» **Given problem A**
Answer these questions using the article about Queen Phoenix.
(i) On what date was the health-care rally held?
(ii) Which police department does she believe investigated her undercover?
(iii) In what month was her house raided?
» **Given problem B**
Repeat the passage of the article about Queen Phoenix starting at "In a January" and ending at "without a license.".
» **Given problem C**
Carry on the article about activist Queen Phoenix from the point where it stops.

Dezy Saint-Nolde, better known by her activism name, Queen Phoenix, has emerged as a prominent organizer of protests and demonstrations in recent months. These included the thousands-strong November 10 protest against Donald Trump's election, the February 18 Defend our Constitution march, a health-care rally on February 25, and a Demand Russia-Trump Ties Investigation march on March 18.
But Phoenix also believes that her activism made her the target of an undercover Denver Police Department investigation in which she was arrested and charged for offenses related to marijuana.
In a January cover story in Westword concerning DPD's social-media surveillance and how it related to the department's old “Spy Files” program, Phoenix shared her experience of having her house raided by cops in December on charges that she was distributing marijuana without a license.

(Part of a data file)
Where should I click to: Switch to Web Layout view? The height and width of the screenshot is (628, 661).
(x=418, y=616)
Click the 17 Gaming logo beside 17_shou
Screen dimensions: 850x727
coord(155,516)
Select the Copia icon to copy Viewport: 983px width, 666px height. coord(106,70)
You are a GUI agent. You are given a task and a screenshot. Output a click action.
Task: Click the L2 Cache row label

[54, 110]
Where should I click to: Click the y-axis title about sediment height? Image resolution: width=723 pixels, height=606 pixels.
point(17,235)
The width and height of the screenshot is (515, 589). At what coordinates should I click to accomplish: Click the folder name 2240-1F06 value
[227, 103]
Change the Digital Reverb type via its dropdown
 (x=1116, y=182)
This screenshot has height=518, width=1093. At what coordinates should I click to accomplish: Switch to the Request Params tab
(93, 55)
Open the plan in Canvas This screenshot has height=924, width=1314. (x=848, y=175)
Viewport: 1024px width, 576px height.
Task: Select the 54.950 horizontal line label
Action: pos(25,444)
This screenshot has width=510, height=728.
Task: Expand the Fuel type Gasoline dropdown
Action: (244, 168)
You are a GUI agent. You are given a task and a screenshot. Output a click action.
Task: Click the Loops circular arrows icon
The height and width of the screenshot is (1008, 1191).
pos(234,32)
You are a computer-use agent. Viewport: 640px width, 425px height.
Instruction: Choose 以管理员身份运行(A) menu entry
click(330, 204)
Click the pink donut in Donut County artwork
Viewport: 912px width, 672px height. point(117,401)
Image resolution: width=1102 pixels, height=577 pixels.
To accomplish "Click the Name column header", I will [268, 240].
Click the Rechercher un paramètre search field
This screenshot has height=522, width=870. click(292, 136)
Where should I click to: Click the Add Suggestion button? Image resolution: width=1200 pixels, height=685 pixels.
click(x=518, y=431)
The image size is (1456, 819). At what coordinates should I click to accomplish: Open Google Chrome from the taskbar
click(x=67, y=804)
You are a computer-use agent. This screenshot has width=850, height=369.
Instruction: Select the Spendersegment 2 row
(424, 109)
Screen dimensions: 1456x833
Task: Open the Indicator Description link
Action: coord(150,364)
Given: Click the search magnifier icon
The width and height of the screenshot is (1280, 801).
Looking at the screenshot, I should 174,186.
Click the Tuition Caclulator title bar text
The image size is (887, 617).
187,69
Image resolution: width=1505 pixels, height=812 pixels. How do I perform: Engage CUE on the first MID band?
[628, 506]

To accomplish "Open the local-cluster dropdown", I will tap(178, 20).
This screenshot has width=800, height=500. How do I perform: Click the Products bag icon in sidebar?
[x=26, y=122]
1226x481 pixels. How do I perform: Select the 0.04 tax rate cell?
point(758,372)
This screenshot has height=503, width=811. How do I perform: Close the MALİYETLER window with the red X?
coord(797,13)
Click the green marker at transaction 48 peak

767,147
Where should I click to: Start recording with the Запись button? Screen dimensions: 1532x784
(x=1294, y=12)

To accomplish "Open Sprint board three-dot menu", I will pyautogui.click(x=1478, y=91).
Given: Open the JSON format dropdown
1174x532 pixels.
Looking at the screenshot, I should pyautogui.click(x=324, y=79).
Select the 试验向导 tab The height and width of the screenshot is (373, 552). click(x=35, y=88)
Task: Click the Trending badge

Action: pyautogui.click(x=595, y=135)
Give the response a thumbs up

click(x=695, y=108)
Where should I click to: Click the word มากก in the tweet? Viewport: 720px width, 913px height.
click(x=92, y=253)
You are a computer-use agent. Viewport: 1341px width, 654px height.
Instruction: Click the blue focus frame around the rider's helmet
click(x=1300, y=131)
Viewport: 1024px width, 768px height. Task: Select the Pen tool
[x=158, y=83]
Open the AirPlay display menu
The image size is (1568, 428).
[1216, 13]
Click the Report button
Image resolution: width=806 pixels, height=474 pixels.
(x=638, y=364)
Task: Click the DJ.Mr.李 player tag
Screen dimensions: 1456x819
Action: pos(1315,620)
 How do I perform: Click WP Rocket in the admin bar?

» **Written response A**
(i) February 25
(ii) The Denver Police Department
(iii) December

» **Written response B**
In a January cover story in Westword concerning DPD's social-media surveillance and how it related to the department's old “Spy Files” program, Phoenix shared her experience of having her house raided by cops in December on charges that she was distributing marijuana without a license.

» **Written response C**
Phoenix asserts that she was under the impression — with guidance from lawyers — that she could gift up to an ounce of marijuana to clients in return for suggested donations.
The Denver District Attorney's Office does not see it that way; Phoenix is facing five felonies and three misdemeanors, all marijuana-related.
On Tuesday, March 21, she pleaded not guilty to those charges.
A jury trial is set to begin on April 27. Phoenix will appear with a co-defendant who was with her in her car when an undercover cop collected marijuana from her in December.
Outside the courtroom on Tuesday, Phoenix said that she plans to fight all of her charges.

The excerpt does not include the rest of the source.